Folktales, Myths and Legends from the Deccan
- Author: Nitin Kushalappa
- Language: English
- Publisher: Rupa Books
- Publication date: 05 March 2026
- Publication place: India
- Pages: 184
- ISBN: 978-93-7646-167-7

= Folktales, Myths and Legends from the Deccan =

11 folk narratives from South India

Folktales, Myths and Legends from the Deccan is an anthology of eleven folk narratives, ten tales and one essay, from Bayaluseeme (Karnataka's semi-arid tableland), Kodagu, Tulunad (coastal South Karnataka), Kongu Nadu (Northeast Tamil Nadu), coastal Kerala, Rayalaseema, coastal Andhra, Telangana and other regions of the Deccan and South India. The narratives are derived from oral storytelling traditions and span various regions and languages.

This collection narrates oral traditions of local heroes, folk deities, warrior-sorcerers, goddesses, wandering philosophers and forbidden love. They speak of local deities, folk heroes, and forbidden love, all of which are spoken of in the semi-arid and forested parts of the peninsular plateau, the adjacent hilly ghatlands, and the coastal plains.

== Chapters ==
Some of the popular chapters are:
1. The Epic of Junjappa from Karnataka,
2. The Legend of Kalyat Ponnappa, set in Kodagu (Coorg),
3. Koti and Chennaya from coastal Tulunād,
4. The Ballad of Lorik and Chandaini, from Chhattisgarh,
5. The Myth of Twelve Abandoned Children from Kerala.
6. Yogi Vemana from Andhra Pradesh and Telangana,
7. The Seven Mother-Goddesses (Saptamatrikas).

==Reception==
The collection has legends, myths, and folktales from across South India. The tales narrated in the chapters are from the Hindi, Kannada, Tamil, Telugu, Tulu, Kodava, Badaga and Malayalam languages.
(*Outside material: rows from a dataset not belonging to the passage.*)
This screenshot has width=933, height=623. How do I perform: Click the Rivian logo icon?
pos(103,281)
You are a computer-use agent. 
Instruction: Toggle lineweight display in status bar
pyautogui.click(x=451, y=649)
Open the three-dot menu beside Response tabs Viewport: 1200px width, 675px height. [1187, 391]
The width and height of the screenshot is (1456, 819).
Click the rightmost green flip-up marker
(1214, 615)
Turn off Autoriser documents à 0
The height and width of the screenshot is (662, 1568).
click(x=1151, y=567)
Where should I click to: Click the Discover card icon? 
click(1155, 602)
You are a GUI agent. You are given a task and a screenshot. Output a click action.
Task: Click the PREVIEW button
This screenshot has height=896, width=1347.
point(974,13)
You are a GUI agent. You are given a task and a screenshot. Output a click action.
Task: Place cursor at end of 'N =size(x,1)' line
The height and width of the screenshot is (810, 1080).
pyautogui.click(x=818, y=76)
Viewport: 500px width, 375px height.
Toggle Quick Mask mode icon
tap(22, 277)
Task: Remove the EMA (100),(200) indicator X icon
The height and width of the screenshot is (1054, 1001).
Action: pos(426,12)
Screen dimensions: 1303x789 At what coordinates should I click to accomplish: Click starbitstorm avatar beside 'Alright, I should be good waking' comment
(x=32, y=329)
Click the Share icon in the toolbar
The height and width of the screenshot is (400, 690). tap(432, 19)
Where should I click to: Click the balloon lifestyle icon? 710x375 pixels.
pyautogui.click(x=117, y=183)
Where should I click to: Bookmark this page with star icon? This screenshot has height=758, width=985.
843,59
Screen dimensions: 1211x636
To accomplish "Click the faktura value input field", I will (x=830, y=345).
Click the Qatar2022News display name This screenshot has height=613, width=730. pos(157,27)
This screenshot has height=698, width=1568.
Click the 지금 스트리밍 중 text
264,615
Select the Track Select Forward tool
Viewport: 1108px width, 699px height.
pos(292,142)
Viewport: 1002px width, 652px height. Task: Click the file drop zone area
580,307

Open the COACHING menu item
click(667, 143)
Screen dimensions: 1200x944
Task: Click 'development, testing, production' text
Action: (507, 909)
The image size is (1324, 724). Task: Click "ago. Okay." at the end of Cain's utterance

Kriti Kambiri writes in the Hindustan Times that "Some of the tales emerge from this interplay between the spiritual and the human. The story of Junjappa, a humble cattle herder who returns as a revered spirit after an unjust death, lingers long after it ends. The tale of the Saptamatrkah, the seven mother goddesses believed to protect communities from famine, disease, and calamity, captures the deeply rooted goddess traditions of the Deccan with striking clarity. Equally compelling is the narrative around Yogi Vemana, whose transformation from indulgence to enlightenment gives the collection one of its more introspective moments."